The problem
Copy exactly the lines of the data below that run from the line holding "The image size is (1338, 676)." through the line holding "The height and width of the screenshot is (860, 958).", both ends included.

Collected data entries:

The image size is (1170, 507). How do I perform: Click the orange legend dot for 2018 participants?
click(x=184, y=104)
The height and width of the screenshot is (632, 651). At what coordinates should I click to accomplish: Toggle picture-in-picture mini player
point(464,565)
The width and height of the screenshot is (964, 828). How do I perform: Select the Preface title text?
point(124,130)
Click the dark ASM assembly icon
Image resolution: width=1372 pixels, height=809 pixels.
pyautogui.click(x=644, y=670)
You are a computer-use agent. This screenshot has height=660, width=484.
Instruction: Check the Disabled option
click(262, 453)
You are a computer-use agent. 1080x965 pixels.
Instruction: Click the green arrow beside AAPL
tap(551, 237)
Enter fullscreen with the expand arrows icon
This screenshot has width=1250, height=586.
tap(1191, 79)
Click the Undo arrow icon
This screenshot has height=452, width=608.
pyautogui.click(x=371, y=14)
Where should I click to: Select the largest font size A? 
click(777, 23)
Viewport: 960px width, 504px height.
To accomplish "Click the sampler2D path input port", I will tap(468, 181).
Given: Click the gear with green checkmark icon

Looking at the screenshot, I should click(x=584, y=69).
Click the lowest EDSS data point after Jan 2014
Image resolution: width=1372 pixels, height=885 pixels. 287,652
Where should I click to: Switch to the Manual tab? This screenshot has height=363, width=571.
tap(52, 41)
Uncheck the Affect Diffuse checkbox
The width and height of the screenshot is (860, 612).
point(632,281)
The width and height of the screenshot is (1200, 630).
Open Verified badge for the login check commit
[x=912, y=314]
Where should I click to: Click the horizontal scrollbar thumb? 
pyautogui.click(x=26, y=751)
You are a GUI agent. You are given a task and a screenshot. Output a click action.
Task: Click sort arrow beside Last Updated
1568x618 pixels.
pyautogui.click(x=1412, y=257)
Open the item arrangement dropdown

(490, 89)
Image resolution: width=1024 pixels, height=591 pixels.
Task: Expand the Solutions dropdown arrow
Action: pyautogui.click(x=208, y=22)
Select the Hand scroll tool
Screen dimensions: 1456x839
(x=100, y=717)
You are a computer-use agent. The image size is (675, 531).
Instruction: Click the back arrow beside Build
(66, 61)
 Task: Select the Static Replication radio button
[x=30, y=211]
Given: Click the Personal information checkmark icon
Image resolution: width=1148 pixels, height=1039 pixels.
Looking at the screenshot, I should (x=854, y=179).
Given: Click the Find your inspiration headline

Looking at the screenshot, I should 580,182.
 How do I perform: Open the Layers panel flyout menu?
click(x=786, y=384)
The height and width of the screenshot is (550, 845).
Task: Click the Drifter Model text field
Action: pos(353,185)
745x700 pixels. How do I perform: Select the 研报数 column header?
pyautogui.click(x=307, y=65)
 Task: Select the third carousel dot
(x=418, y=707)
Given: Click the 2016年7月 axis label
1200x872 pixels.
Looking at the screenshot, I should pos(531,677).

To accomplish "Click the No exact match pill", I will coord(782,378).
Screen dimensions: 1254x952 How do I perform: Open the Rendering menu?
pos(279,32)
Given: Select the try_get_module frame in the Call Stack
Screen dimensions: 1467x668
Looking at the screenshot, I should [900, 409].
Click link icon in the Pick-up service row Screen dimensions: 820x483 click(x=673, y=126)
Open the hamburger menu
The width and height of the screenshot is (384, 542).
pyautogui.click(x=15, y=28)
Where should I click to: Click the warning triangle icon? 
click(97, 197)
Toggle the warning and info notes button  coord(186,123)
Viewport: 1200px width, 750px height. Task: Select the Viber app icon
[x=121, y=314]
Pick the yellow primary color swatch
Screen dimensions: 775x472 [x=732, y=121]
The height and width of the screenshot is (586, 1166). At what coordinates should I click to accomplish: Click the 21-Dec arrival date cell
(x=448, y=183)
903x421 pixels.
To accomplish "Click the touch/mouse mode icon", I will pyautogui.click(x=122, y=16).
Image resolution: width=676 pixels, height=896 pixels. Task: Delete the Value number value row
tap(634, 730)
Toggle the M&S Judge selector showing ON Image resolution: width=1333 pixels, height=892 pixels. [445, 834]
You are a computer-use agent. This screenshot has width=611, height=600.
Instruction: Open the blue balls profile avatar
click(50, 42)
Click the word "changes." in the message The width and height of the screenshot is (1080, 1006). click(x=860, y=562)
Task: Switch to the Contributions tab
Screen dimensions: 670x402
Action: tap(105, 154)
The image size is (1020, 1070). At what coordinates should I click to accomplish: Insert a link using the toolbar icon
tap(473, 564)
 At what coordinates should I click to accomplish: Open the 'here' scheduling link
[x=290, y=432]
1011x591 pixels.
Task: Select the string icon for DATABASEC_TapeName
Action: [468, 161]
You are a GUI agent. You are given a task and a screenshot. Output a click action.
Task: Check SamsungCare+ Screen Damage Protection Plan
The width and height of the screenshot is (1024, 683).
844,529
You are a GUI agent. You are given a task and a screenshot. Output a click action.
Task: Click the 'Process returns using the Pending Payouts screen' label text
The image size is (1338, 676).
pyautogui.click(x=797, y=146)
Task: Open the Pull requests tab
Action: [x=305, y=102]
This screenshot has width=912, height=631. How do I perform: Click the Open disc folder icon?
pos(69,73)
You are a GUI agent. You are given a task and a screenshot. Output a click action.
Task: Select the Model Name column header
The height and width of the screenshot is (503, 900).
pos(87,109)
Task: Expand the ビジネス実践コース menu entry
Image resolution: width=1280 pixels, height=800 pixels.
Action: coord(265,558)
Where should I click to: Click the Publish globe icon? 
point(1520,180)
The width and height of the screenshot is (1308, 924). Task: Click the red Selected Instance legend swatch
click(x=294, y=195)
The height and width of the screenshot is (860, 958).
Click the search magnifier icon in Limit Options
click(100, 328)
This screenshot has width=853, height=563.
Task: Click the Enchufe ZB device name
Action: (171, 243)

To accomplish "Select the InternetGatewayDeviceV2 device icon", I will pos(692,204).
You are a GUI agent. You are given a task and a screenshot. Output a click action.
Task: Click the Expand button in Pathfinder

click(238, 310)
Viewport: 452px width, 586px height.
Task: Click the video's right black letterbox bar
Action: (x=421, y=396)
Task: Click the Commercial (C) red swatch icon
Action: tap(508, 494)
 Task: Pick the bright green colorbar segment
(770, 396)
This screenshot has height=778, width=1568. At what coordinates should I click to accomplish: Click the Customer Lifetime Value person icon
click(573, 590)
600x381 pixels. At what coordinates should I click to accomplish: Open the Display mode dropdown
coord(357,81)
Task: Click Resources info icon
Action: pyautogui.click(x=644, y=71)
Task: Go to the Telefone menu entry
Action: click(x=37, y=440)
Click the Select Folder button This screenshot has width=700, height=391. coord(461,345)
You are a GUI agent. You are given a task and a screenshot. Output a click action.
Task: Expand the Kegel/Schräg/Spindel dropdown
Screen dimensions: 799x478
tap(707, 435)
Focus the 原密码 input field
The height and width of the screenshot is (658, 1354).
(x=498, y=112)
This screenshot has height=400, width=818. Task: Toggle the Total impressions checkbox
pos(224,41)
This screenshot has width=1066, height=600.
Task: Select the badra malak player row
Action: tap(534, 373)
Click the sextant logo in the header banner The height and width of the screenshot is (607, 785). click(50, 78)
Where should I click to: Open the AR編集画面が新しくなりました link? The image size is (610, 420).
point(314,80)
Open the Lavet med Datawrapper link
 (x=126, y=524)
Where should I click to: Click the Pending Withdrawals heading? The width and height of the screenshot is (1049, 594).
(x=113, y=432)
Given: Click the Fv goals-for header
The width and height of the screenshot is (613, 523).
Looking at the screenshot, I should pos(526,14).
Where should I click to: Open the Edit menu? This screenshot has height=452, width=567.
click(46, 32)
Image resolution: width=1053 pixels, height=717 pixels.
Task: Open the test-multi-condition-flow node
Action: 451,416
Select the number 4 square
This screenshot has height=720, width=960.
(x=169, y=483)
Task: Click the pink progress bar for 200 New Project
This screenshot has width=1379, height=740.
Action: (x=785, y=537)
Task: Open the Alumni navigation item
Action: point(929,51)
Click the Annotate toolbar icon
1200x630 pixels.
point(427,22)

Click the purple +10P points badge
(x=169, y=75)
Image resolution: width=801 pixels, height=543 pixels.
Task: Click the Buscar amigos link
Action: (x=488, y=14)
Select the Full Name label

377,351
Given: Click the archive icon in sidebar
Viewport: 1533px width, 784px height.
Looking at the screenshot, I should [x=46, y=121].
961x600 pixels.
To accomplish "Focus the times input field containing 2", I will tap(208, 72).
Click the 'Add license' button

Expected answer
The image size is (1338, 676).
pyautogui.click(x=797, y=146)
Task: Open the Pull requests tab
Action: [x=305, y=102]
This screenshot has width=912, height=631. How do I perform: Click the Open disc folder icon?
pos(69,73)
You are a GUI agent. You are given a task and a screenshot. Output a click action.
Task: Select the Model Name column header
The height and width of the screenshot is (503, 900).
pos(87,109)
Task: Expand the ビジネス実践コース menu entry
Image resolution: width=1280 pixels, height=800 pixels.
Action: coord(265,558)
Where should I click to: Click the Publish globe icon? 
point(1520,180)
The width and height of the screenshot is (1308, 924). Task: Click the red Selected Instance legend swatch
click(x=294, y=195)
The height and width of the screenshot is (860, 958).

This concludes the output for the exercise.